» The task: One range is to be output from the listing below, exactly as written: the line with "Image resolution: width=821" to the line with "Click the TOSHIBA", both kept.

····················

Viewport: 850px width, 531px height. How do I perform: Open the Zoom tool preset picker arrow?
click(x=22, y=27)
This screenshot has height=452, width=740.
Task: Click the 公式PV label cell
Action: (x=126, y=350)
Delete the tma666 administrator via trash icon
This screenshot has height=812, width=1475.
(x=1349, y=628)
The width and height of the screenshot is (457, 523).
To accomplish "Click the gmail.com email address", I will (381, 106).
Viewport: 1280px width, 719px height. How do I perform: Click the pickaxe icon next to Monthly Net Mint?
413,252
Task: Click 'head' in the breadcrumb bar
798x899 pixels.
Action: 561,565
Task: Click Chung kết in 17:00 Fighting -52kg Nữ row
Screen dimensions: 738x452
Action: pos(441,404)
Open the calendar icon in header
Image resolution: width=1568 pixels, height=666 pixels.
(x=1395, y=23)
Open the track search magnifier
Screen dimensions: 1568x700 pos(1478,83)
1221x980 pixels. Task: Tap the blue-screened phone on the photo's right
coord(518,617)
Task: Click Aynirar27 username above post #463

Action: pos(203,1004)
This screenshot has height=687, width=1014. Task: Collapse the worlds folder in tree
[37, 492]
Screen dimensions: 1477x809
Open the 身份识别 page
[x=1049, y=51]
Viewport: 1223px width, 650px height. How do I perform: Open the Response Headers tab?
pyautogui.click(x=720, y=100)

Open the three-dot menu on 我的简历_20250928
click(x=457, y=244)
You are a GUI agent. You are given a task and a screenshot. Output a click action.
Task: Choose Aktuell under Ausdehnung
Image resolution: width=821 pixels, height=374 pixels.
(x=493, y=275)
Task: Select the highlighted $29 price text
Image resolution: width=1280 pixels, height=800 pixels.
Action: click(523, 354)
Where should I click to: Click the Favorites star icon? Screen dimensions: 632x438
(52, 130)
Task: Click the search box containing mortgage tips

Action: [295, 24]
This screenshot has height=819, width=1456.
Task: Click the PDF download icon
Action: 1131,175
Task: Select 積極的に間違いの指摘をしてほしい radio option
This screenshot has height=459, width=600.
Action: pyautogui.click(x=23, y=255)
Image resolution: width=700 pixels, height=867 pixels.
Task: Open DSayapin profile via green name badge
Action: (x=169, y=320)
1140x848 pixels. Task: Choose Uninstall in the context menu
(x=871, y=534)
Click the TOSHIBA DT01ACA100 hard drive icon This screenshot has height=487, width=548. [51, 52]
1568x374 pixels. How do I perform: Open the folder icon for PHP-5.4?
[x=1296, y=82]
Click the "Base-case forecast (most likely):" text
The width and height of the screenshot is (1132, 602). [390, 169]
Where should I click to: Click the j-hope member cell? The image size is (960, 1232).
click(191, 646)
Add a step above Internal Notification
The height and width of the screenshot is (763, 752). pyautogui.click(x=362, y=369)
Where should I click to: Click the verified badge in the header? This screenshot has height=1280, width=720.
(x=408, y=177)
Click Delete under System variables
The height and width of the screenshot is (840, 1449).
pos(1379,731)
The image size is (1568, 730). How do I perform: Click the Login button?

····················

» Result of the exercise:
Image resolution: width=821 pixels, height=374 pixels.
(x=493, y=275)
Task: Select the highlighted $29 price text
Image resolution: width=1280 pixels, height=800 pixels.
Action: click(523, 354)
Where should I click to: Click the Favorites star icon? Screen dimensions: 632x438
(52, 130)
Task: Click the search box containing mortgage tips

Action: [295, 24]
This screenshot has height=819, width=1456.
Task: Click the PDF download icon
Action: 1131,175
Task: Select 積極的に間違いの指摘をしてほしい radio option
This screenshot has height=459, width=600.
Action: pyautogui.click(x=23, y=255)
Image resolution: width=700 pixels, height=867 pixels.
Task: Open DSayapin profile via green name badge
Action: (x=169, y=320)
1140x848 pixels. Task: Choose Uninstall in the context menu
(x=871, y=534)
Click the TOSHIBA DT01ACA100 hard drive icon This screenshot has height=487, width=548. [51, 52]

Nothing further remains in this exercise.